**Collected data entries**
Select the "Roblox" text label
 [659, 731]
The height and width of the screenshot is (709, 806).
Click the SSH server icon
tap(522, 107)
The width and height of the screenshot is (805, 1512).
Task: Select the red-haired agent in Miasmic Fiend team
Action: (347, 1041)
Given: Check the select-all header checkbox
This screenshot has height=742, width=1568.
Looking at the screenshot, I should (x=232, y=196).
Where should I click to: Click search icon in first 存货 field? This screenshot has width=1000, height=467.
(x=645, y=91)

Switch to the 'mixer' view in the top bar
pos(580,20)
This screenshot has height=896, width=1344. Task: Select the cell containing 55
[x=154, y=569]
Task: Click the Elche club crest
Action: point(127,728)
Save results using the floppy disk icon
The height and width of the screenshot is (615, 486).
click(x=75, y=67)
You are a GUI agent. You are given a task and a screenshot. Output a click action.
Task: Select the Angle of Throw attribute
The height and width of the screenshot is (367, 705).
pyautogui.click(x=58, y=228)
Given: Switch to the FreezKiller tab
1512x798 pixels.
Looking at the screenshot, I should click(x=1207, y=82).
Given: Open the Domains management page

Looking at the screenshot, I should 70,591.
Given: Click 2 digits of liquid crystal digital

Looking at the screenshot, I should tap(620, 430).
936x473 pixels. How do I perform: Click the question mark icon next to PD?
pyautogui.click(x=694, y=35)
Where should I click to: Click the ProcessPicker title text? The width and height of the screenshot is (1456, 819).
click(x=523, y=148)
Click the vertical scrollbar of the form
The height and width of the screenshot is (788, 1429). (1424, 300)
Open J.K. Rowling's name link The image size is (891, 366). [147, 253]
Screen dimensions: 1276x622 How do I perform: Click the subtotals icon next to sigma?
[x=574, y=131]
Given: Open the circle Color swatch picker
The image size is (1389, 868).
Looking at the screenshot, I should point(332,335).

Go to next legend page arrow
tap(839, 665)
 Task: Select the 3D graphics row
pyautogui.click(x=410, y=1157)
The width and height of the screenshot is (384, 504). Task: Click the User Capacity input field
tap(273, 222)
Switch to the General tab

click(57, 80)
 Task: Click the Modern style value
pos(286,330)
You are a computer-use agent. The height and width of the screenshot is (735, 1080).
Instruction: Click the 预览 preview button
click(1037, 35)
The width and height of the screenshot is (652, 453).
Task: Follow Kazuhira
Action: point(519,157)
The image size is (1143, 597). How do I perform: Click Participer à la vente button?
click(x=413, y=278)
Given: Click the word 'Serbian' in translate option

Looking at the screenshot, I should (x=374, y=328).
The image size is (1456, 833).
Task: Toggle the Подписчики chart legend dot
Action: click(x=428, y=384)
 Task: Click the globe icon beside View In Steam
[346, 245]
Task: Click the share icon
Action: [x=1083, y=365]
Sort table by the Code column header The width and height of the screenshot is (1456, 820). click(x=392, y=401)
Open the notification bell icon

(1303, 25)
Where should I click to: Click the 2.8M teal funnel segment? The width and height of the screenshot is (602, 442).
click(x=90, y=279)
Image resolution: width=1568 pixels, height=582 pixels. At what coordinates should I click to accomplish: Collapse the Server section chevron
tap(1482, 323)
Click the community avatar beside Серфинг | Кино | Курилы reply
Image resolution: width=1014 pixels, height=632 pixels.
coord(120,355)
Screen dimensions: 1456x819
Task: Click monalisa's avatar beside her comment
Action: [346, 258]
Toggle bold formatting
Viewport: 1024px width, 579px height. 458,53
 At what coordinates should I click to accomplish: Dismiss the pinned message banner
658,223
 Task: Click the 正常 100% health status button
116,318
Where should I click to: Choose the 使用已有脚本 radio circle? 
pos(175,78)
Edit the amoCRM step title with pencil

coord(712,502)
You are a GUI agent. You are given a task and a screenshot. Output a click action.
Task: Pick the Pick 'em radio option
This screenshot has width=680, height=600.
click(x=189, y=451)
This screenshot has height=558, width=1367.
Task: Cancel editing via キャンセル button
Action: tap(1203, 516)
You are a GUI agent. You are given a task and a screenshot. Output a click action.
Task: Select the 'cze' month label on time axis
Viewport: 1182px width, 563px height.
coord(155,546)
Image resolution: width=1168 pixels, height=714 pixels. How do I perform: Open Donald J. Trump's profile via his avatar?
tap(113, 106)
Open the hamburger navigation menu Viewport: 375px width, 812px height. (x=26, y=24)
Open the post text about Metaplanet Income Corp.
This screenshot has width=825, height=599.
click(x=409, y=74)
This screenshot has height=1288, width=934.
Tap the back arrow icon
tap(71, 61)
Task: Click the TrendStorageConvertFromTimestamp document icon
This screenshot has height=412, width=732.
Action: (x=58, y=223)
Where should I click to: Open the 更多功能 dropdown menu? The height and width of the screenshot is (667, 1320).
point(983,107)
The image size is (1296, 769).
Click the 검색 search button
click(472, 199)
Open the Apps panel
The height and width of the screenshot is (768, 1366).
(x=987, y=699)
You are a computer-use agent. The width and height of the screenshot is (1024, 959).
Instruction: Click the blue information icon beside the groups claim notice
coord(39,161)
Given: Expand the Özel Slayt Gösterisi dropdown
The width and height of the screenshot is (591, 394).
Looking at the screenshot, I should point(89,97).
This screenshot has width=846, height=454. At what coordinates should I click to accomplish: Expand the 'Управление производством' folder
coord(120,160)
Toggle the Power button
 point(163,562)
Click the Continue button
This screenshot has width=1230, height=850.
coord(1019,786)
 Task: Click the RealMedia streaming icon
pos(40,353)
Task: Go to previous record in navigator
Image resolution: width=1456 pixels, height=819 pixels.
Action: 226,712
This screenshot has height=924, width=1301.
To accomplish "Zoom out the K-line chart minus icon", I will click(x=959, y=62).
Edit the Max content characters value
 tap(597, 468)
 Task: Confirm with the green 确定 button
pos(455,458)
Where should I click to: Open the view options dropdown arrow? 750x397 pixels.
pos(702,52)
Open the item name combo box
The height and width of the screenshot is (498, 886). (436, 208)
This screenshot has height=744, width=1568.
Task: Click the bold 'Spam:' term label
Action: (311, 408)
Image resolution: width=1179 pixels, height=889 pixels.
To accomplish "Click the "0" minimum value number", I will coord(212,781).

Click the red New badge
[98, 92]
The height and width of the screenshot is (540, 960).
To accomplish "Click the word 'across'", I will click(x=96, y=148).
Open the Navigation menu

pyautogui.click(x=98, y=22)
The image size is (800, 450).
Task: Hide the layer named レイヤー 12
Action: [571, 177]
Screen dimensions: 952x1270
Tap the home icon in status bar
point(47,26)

**Action item**
Transcribe the entries exactly, and make each line match the original.

**Result for this exercise**
Select the "Roblox" text label
 [659, 731]
The height and width of the screenshot is (709, 806).
Click the SSH server icon
tap(522, 107)
The width and height of the screenshot is (805, 1512).
Task: Select the red-haired agent in Miasmic Fiend team
Action: (347, 1041)
Given: Check the select-all header checkbox
This screenshot has height=742, width=1568.
Looking at the screenshot, I should (x=232, y=196).
Where should I click to: Click search icon in first 存货 field? This screenshot has width=1000, height=467.
(x=645, y=91)

Switch to the 'mixer' view in the top bar
pos(580,20)
This screenshot has height=896, width=1344. Task: Select the cell containing 55
[x=154, y=569]
Task: Click the Elche club crest
Action: point(127,728)
Save results using the floppy disk icon
The height and width of the screenshot is (615, 486).
click(x=75, y=67)
You are a GUI agent. You are given a task and a screenshot. Output a click action.
Task: Select the Angle of Throw attribute
The height and width of the screenshot is (367, 705).
pyautogui.click(x=58, y=228)
Given: Switch to the FreezKiller tab
1512x798 pixels.
Looking at the screenshot, I should click(x=1207, y=82).
Given: Open the Domains management page

Looking at the screenshot, I should 70,591.
Given: Click 2 digits of liquid crystal digital

Looking at the screenshot, I should tap(620, 430).
936x473 pixels. How do I perform: Click the question mark icon next to PD?
pyautogui.click(x=694, y=35)
Where should I click to: Click the ProcessPicker title text? The width and height of the screenshot is (1456, 819).
click(x=523, y=148)
Click the vertical scrollbar of the form
The height and width of the screenshot is (788, 1429). (1424, 300)
Open J.K. Rowling's name link The image size is (891, 366). [147, 253]
Screen dimensions: 1276x622 How do I perform: Click the subtotals icon next to sigma?
[x=574, y=131]
Given: Open the circle Color swatch picker
The image size is (1389, 868).
Looking at the screenshot, I should point(332,335).

Go to next legend page arrow
tap(839, 665)
 Task: Select the 3D graphics row
pyautogui.click(x=410, y=1157)
The width and height of the screenshot is (384, 504). Task: Click the User Capacity input field
tap(273, 222)
Switch to the General tab

click(57, 80)
 Task: Click the Modern style value
pos(286,330)
You are a computer-use agent. The height and width of the screenshot is (735, 1080).
Instruction: Click the 预览 preview button
click(1037, 35)
The width and height of the screenshot is (652, 453).
Task: Follow Kazuhira
Action: point(519,157)
The image size is (1143, 597). How do I perform: Click Participer à la vente button?
click(x=413, y=278)
Given: Click the word 'Serbian' in translate option

Looking at the screenshot, I should (x=374, y=328).
The image size is (1456, 833).
Task: Toggle the Подписчики chart legend dot
Action: click(x=428, y=384)
 Task: Click the globe icon beside View In Steam
[346, 245]
Task: Click the share icon
Action: [x=1083, y=365]
Sort table by the Code column header The width and height of the screenshot is (1456, 820). click(x=392, y=401)
Open the notification bell icon

(1303, 25)
Where should I click to: Click the 2.8M teal funnel segment? The width and height of the screenshot is (602, 442).
click(x=90, y=279)
Image resolution: width=1568 pixels, height=582 pixels. At what coordinates should I click to accomplish: Collapse the Server section chevron
tap(1482, 323)
Click the community avatar beside Серфинг | Кино | Курилы reply
Image resolution: width=1014 pixels, height=632 pixels.
coord(120,355)
Screen dimensions: 1456x819
Task: Click monalisa's avatar beside her comment
Action: [346, 258]
Toggle bold formatting
Viewport: 1024px width, 579px height. 458,53
 At what coordinates should I click to accomplish: Dismiss the pinned message banner
658,223
 Task: Click the 正常 100% health status button
116,318
Where should I click to: Choose the 使用已有脚本 radio circle? 
pos(175,78)
Edit the amoCRM step title with pencil

coord(712,502)
You are a GUI agent. You are given a task and a screenshot. Output a click action.
Task: Pick the Pick 'em radio option
This screenshot has width=680, height=600.
click(x=189, y=451)
This screenshot has height=558, width=1367.
Task: Cancel editing via キャンセル button
Action: tap(1203, 516)
You are a GUI agent. You are given a task and a screenshot. Output a click action.
Task: Select the 'cze' month label on time axis
Viewport: 1182px width, 563px height.
coord(155,546)
Image resolution: width=1168 pixels, height=714 pixels. How do I perform: Open Donald J. Trump's profile via his avatar?
tap(113, 106)
Open the hamburger navigation menu Viewport: 375px width, 812px height. (x=26, y=24)
Open the post text about Metaplanet Income Corp.
This screenshot has width=825, height=599.
click(x=409, y=74)
This screenshot has height=1288, width=934.
Tap the back arrow icon
tap(71, 61)
Task: Click the TrendStorageConvertFromTimestamp document icon
This screenshot has height=412, width=732.
Action: (x=58, y=223)
Where should I click to: Open the 更多功能 dropdown menu? The height and width of the screenshot is (667, 1320).
point(983,107)
The image size is (1296, 769).
Click the 검색 search button
click(472, 199)
Open the Apps panel
The height and width of the screenshot is (768, 1366).
(x=987, y=699)
You are a computer-use agent. The width and height of the screenshot is (1024, 959).
Instruction: Click the blue information icon beside the groups claim notice
coord(39,161)
Given: Expand the Özel Slayt Gösterisi dropdown
The width and height of the screenshot is (591, 394).
Looking at the screenshot, I should point(89,97).
This screenshot has width=846, height=454. At what coordinates should I click to accomplish: Expand the 'Управление производством' folder
coord(120,160)
Toggle the Power button
 point(163,562)
Click the Continue button
This screenshot has width=1230, height=850.
coord(1019,786)
 Task: Click the RealMedia streaming icon
pos(40,353)
Task: Go to previous record in navigator
Image resolution: width=1456 pixels, height=819 pixels.
Action: 226,712
This screenshot has height=924, width=1301.
To accomplish "Zoom out the K-line chart minus icon", I will click(x=959, y=62).
Edit the Max content characters value
 tap(597, 468)
 Task: Confirm with the green 确定 button
pos(455,458)
Where should I click to: Open the view options dropdown arrow? 750x397 pixels.
pos(702,52)
Open the item name combo box
The height and width of the screenshot is (498, 886). (436, 208)
This screenshot has height=744, width=1568.
Task: Click the bold 'Spam:' term label
Action: (311, 408)
Image resolution: width=1179 pixels, height=889 pixels.
To accomplish "Click the "0" minimum value number", I will coord(212,781).

Click the red New badge
[98, 92]
The height and width of the screenshot is (540, 960).
To accomplish "Click the word 'across'", I will click(x=96, y=148).
Open the Navigation menu

pyautogui.click(x=98, y=22)
The image size is (800, 450).
Task: Hide the layer named レイヤー 12
Action: [571, 177]
Screen dimensions: 952x1270
Tap the home icon in status bar
point(47,26)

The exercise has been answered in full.